━━ Extracted text ━━

Risk indicators for increased probing depth in an isolated population in Brazil.J Periodontol. 2008 Sep; 79(9):1726-34.JP
The aim of this study was to assess the prevalence, extent, and severity of probing depth (PD) and to investigate the associations between demographic, socioeconomic, and behavioral risk indicators and PD in a periodontally untreated and isolated population in Brazil.
The target population consisted of all individuals aged > or =12 years as identified by a census. Consenting participants were submitted to a full-mouth clinical examination of six sites per tooth and were interviewed using a structured written questionnaire.

━━━

[How to complete this task] Resume the abstract on probing depth in the isolated Brazilian population, continuing right after its final sentence.

━━ Supplied information ━━

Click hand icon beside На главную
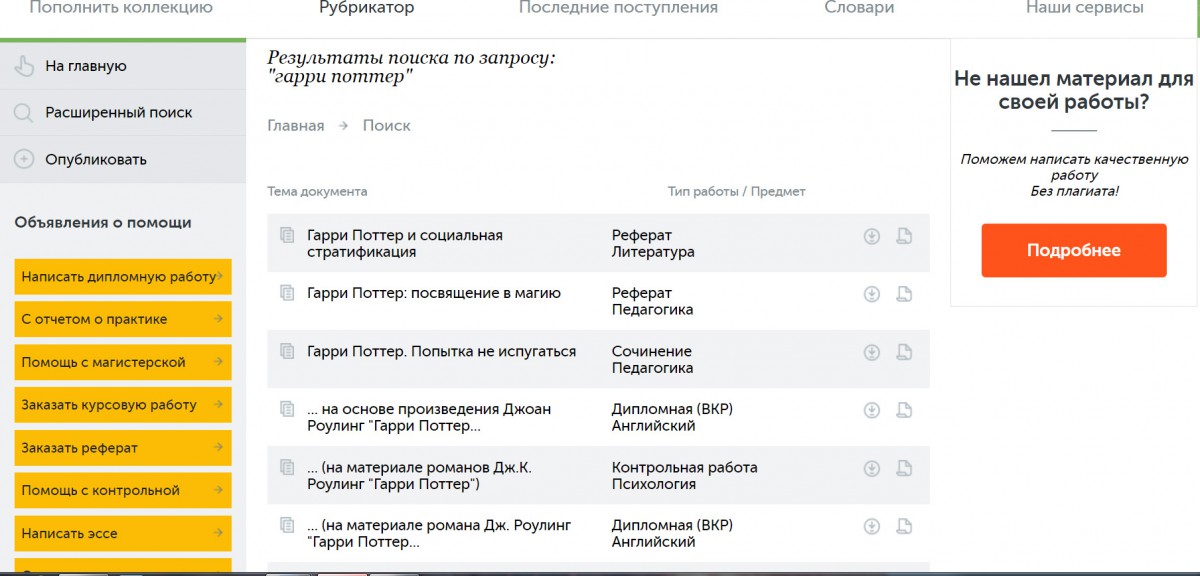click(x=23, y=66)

━━━
━━ Supplied information ━━

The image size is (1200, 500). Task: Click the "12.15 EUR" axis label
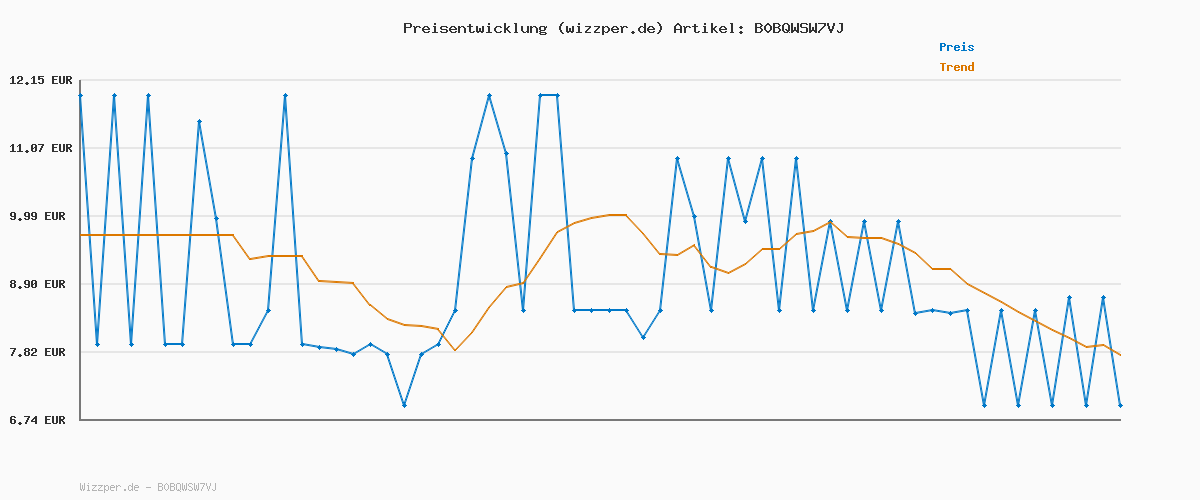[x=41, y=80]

━━━

[Result of this exercise]
Among the 214 subjects who were interviewed and clinically examined, PD > or =4 mm was observed in 54% to 83% of the subjects, depending on age, whereas the age-dependent prevalence of PD > or =6 mm ranged from 5% among 12- to 19-year-olds to 50% among 40- to 49-year-olds, decreasing to 40% among subjects > or =50 years of age. Multivariate analyses identified supragingival calculus (odds ratio [OR] = 5.4 to 10.3; 95% confidence intervals [CIs]: 2.5 to 11.6 and 4.0 to 26.2 for 20% to 50% and >50% of the sites, respectively) as a risk indicator for PD > or =4 mm, whereas age > or =40 years (OR = 9.0; 95% CI: 1.7 to 48.5), being a moderate/heavy smoker (OR = 3.7; 95% CI: 1.4 to 10.1), and having supragingival calculus in 20% to 50% of sites (OR = 6.8; 95% CI: 1.4 to 32.4) or in >50% of sites (OR = 15.3; 95% CI: 3.2 to 73.6) were risk indicators for PD > or =6 mm. Having undergone urgency dental treatment was a protective factor for PD > or =4 and > or =6 mm (OR = 0.4; 95% CI: 0.2 to 0.8).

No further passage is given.